TASK STATEMENT: Among the lines of the material below, how many carry the word "will"? Only the number is wanted.

DATA SUPPLIED:

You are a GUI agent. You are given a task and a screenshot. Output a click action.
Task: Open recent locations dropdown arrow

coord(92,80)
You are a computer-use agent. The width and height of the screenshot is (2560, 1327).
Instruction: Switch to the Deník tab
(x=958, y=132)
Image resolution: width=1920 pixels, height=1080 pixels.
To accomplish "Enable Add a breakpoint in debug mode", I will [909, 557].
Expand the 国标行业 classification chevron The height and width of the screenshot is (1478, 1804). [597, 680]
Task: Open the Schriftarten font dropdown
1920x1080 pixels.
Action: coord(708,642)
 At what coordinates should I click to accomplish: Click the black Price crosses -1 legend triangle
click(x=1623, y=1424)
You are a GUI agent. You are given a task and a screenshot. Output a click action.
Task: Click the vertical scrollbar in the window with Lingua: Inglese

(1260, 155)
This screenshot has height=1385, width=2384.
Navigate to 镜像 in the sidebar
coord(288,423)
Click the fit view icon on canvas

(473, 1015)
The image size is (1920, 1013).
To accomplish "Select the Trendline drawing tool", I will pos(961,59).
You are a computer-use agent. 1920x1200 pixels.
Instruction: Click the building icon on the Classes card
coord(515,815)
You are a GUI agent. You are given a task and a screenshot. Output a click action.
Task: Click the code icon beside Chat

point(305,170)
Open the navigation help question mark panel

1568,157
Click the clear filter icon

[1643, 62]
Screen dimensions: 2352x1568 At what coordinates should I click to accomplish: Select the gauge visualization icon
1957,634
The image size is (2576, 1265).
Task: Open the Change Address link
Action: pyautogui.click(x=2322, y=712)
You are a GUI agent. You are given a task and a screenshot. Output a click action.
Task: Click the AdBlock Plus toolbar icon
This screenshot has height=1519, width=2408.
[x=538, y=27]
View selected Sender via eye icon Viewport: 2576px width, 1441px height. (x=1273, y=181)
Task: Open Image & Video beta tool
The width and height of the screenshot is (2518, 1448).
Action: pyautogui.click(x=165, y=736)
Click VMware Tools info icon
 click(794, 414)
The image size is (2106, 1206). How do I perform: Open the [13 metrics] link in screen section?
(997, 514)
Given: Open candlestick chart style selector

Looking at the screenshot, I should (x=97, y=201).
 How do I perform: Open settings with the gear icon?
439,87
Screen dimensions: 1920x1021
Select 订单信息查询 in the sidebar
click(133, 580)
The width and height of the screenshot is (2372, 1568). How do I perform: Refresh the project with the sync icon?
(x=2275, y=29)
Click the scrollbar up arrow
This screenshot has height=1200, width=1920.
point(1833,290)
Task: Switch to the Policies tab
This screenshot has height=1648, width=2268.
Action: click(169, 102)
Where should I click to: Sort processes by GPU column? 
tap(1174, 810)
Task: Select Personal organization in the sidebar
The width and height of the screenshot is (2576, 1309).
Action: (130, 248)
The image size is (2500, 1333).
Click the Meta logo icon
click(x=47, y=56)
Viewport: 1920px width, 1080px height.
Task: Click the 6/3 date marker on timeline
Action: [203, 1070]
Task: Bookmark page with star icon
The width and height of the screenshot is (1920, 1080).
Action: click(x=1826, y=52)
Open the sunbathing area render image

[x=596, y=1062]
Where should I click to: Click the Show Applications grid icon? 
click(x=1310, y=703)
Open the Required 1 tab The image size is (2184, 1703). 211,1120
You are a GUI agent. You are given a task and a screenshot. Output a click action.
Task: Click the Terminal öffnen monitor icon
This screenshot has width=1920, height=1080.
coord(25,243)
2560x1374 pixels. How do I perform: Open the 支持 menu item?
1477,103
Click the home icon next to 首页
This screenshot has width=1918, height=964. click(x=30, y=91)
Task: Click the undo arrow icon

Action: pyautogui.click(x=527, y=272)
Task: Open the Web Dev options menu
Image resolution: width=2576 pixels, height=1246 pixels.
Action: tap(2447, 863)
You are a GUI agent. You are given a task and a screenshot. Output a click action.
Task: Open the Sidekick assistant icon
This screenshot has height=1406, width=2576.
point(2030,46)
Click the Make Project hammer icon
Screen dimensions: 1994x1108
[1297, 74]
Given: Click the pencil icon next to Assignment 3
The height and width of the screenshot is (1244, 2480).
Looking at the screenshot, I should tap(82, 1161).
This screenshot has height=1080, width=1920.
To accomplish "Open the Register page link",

ANSWER TO THE PROBLEM: 2